I was wondering what to say about the Federal Budget that came out yesterday and what it says about the vision of the NuGov for a new nation being forged by private enterprise and getting the monkey off everyone’s back. But Andrew says it more plainly than I ever would as he voted for these guys:

Today’s budget is an embarrassment for those who consider themselves fiscal conservatives (especially those who poured countless hours into helping bring this government to power in order to change how business is done in Ottawa). Aside from a few small measures – including a continued commitment to pay down the national debt and some baby steps towards preventative health care, the budget is an undisciplined mish-mash of high-flying spending and ridiculous wealth redistribution. There are no true tax breaks, no obvious signs that government bureaucracy is shrinking and, worst of all, a 7.9% increase in overall spending – far more than the GDP’s growth.

Hokey-Ka-Bokey! Sounds like the red flag is flying once again from the Peace Tower in Ottawa. What is it in the water there that makes everyone a centrist? For me and my family, we get the “you have kids” break and the “you have a spouse” break but no income splitting, the real fiscal imbalance as far as I am concerned. My pal and his wife make what we make and have one kid. They get about $5,000 from the Feds we do not due to the bias against one income households. All so unfair to me.

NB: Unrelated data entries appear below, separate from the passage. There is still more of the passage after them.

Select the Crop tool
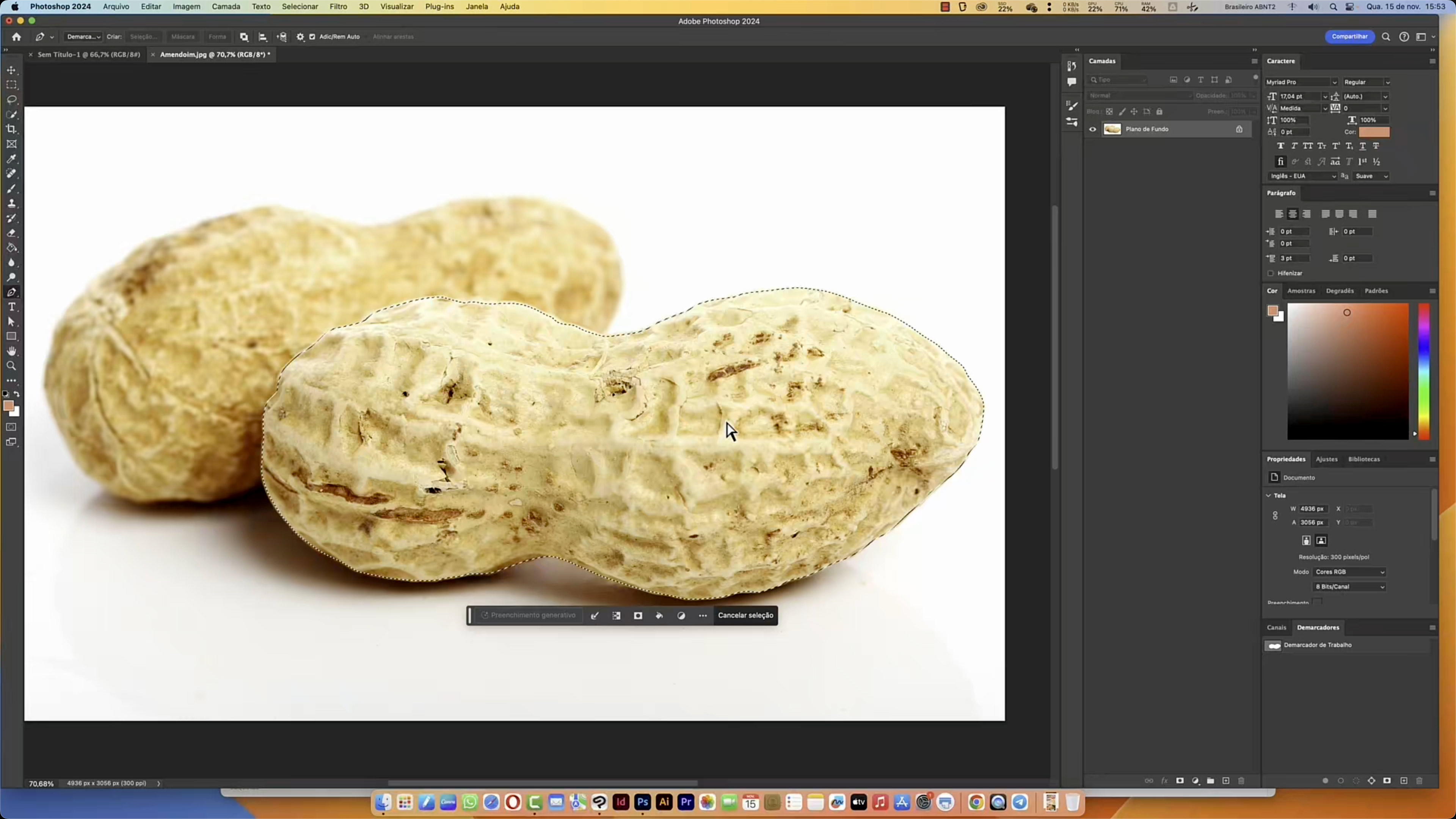Image resolution: width=1456 pixels, height=819 pixels. pos(11,129)
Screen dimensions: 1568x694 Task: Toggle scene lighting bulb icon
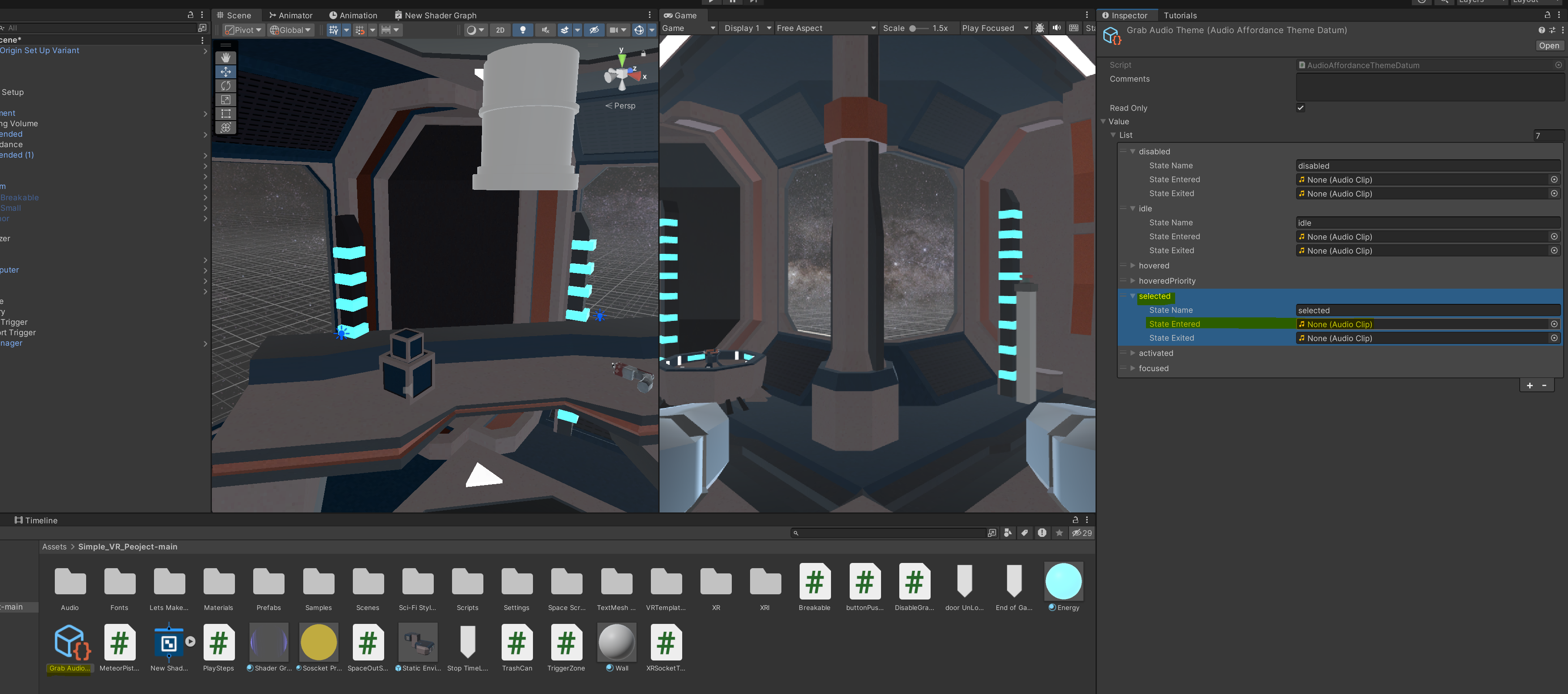522,30
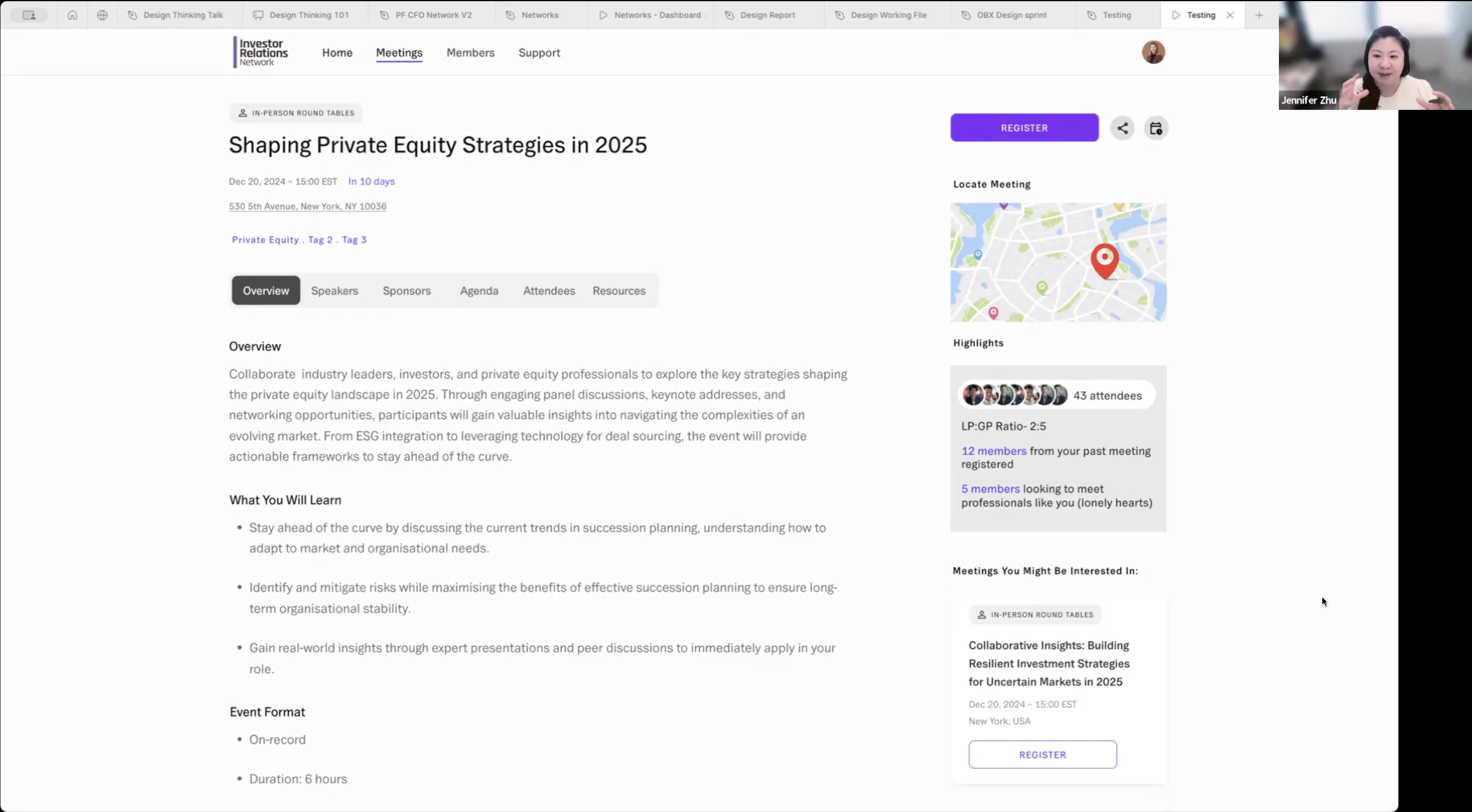Switch to the Design Working File tab
The image size is (1472, 812).
[888, 15]

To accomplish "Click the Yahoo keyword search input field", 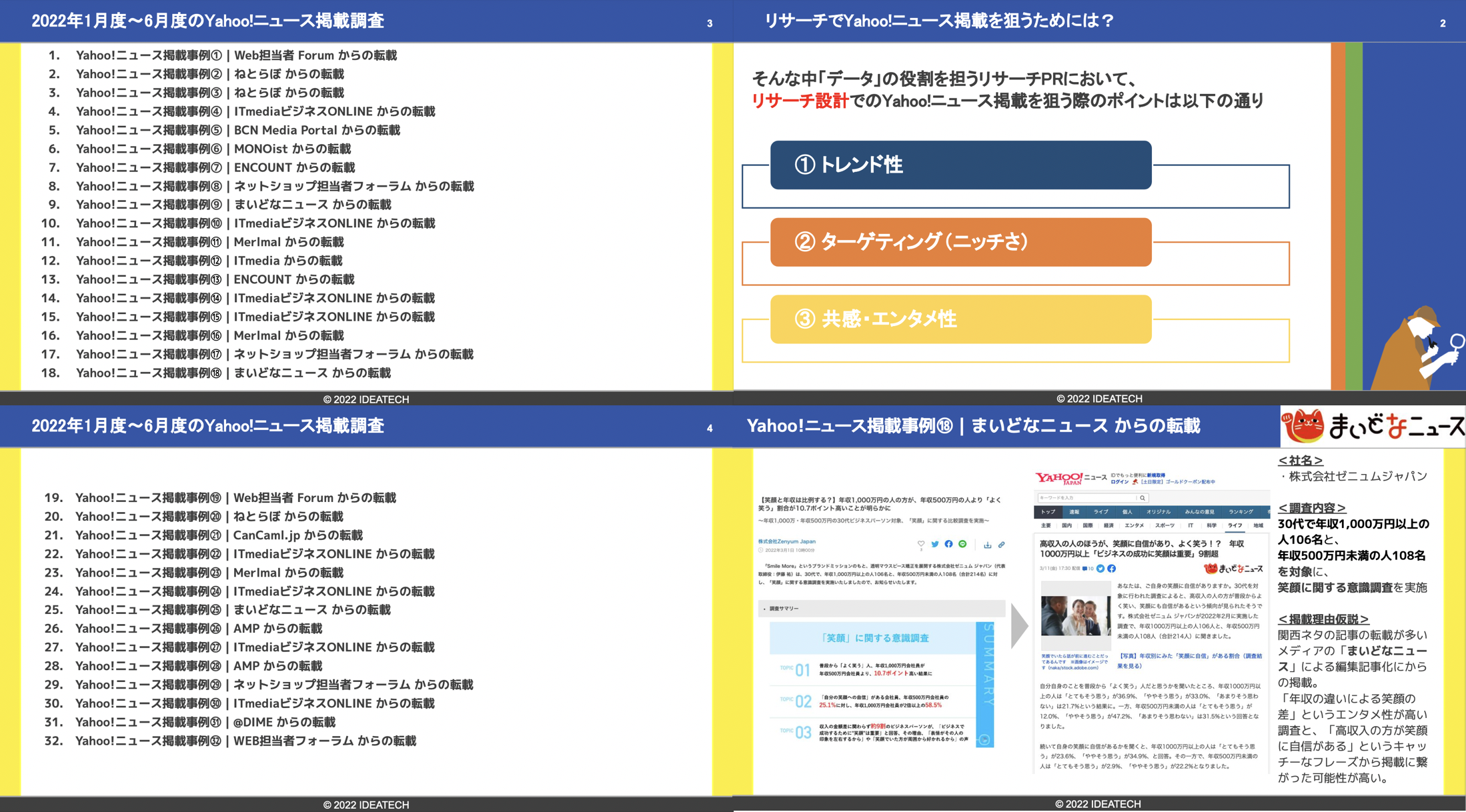I will pyautogui.click(x=1086, y=498).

So I won’t likely vote Tory now…and I was this close. Because if you are going to buy my vote, you really have to buy my vote. Maybe that is what we need now. NuGov 2.0. Personalized tax breaks defined to everyone’s own specifications defined by the person. The ultimate in government for I, me, mine. Maybe in a way then I could vote for me, the only thing that should really matter in an honest values system.